Il "caso tramezzini" a Milano si chiude con un risarcimento da parte di Milano Ristorazione a tutte le scuole cittadine. La società comunale che gestisce le mense scolastiche donerà infatti 65mila euro in buoni libri o per altro materiale didattico per farsi " perdonare" dei tramezzini "indigesti" serviti lunedì 12 e martedì 13 novembre a tutti i bambini delle scuole di infanzia e primarie in occasione di due assemblee sindacali. La società aveva informato della circostanza sul proprio sito, spiegando che nelle due giornate avrebbe servito un pasto "d'emergenza" consistente in due tramezzini al pomodoro e al formaggio e in un budino. Ma sulla qualità dei tramezzini si era scatenata una polemica "social": molti genitori avevano infatti pubblicato la foto degli scarni paninetti sui social network spingendo il sindaco Sala in persona a scusarsi per un pasto definito inaccettabile: "Molte mamme mi hanno segnalato che, in occasione di un'assemblea sindacale del personale di Milano Ristorazione, i loro bimbi in mensa hanno ricevuto un tramezzino di bassissima qualità – aveva scritto Sala sulla sua pagina Facebook – Hanno ragione, è una cosa inaccettabile. Al di là dello scusarmi, ho chiesto agli Assessori Cristina Tajani e Laura Galimberti di convocare azienda e sindacati per verificare quello che è successo ed evitare che una situazione del genere abbia a ripetersi".
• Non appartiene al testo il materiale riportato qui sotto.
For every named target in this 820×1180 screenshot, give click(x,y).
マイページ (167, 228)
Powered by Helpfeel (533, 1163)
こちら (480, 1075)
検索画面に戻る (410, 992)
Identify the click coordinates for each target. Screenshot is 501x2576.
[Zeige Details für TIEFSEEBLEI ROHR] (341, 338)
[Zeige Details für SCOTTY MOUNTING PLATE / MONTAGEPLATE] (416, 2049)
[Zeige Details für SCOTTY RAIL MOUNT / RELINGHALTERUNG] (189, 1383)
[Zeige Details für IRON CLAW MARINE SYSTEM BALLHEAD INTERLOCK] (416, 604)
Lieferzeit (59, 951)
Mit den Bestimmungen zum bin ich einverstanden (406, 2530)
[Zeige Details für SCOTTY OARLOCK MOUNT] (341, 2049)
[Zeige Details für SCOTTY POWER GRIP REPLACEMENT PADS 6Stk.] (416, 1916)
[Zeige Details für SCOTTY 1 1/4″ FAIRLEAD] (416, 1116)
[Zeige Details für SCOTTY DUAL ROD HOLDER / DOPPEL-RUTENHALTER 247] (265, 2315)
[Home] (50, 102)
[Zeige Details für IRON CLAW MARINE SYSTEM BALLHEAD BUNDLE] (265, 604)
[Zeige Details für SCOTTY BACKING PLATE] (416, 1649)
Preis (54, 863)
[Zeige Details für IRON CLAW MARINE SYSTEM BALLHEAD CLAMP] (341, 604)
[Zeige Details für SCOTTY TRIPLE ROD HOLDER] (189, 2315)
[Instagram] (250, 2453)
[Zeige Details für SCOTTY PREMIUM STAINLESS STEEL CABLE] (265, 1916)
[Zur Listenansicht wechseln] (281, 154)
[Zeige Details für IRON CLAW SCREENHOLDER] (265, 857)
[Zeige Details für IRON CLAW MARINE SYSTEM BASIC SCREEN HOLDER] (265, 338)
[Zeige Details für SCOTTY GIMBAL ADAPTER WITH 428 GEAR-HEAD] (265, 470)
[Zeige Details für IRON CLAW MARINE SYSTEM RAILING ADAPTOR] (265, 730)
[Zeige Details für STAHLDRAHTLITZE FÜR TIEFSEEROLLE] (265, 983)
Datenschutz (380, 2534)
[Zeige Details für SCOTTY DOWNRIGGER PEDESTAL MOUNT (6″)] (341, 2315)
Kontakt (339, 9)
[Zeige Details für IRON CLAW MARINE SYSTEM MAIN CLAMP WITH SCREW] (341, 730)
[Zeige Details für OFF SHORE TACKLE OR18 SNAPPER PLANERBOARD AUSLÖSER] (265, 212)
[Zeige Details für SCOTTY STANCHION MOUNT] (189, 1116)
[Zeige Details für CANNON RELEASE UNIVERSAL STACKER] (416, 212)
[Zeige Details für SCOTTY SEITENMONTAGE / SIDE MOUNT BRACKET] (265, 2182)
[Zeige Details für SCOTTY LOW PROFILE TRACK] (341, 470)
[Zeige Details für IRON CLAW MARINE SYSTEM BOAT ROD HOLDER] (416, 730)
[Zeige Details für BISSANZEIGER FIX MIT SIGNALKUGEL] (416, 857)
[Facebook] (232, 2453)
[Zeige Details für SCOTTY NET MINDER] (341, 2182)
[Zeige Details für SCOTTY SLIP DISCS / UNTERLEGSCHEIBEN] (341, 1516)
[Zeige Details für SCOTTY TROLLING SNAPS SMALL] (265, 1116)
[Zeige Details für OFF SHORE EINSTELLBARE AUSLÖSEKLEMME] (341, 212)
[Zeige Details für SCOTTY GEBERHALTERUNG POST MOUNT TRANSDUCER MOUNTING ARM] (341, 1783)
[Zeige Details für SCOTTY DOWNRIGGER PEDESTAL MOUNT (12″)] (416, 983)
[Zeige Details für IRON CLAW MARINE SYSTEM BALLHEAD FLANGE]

Successivamente erano arrivate anche le scuse di Milano Ristorazione, che si era giustificata dicendo di aver avuto poco tempo per pensare a una soluzione alternativa agli scarni tramezzini. Adesso è arrivata la notizia del risarcimento simbolico: 65mila euro è difatti il prezzo che la società comunale ha pagato per il pasto d'emergenza risultato indigesto ai bambini e ai loro genitori. A comunicare il risarcimento è stata l'assessore all'Educazione del Comune di Milano, Laura Galimberti: la decisione è stata presa nel corso di una commissione a Palazzo Marino a cui hanno partecipato anche i vertici di Milano Ristorazione.